An inflamed synovial membrane plays a major role in joint destruction and is characterized by immune cells infiltration and fibroblast proliferation. This proteomic study considers the inflammatory process at the molecular level by analyzing synovial biopsies presenting a histological inflammatory continuum throughout different arthritis joint diseases. Knee synovial biopsies were obtained from osteoarthritis (OA; n = 9), chronic pyrophosphate arthropathy (CPPA; n = 7) or rheumatoid arthritis (RA; n = 8) patients. The histological inflammatory score was determined using a semi-quantitative scale based on synovial hyperplasia, lymphocytes, plasmocytes, neutrophils and macrophages infiltration. Proteomic analysis was performed by liquid chromatography-mass spectrometry (LC-MS/MS). Differentially expressed proteins were confirmed by immunohistochemistry. Out of the 1871 proteins identified and quantified by LC-MS/MS, 10 proteins (LAP3, MANF, LCP1, CTSZ, PTPRC, DNAJB11, EML4, SCARA5, EIF3K, C1orf123) were differentially expressed in the synovial membrane of at least one of the three disease groups (RA, OA and CPPA).

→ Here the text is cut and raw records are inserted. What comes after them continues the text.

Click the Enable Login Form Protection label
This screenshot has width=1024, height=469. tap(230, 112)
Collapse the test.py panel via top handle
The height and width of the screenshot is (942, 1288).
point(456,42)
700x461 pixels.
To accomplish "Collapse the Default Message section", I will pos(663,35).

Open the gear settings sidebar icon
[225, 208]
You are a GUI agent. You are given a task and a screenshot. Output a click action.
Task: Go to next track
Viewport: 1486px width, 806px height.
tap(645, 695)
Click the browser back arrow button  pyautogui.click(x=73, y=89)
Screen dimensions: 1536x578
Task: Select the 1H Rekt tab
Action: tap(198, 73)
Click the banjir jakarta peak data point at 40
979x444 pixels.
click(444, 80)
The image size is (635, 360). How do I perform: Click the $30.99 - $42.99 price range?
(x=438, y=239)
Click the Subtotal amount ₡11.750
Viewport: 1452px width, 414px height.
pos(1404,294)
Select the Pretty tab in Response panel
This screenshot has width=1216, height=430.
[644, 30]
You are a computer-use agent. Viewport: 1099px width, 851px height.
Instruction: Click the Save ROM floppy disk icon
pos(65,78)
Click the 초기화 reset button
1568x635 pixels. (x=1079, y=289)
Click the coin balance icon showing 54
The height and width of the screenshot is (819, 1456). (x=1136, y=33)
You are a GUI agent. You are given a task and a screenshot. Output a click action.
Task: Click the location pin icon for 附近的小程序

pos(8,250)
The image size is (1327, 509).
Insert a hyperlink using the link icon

Significant increased expression of the seven first proteins was detected in RA and correlated to the histological inflammatory score. Proteomics is therefore a powerful tool that provides a molecular pattern to the classical histology usually applied for synovitis characterization. Except for LCP1, CTSZ and PTPRC, all proteins have never been described in human synovitis.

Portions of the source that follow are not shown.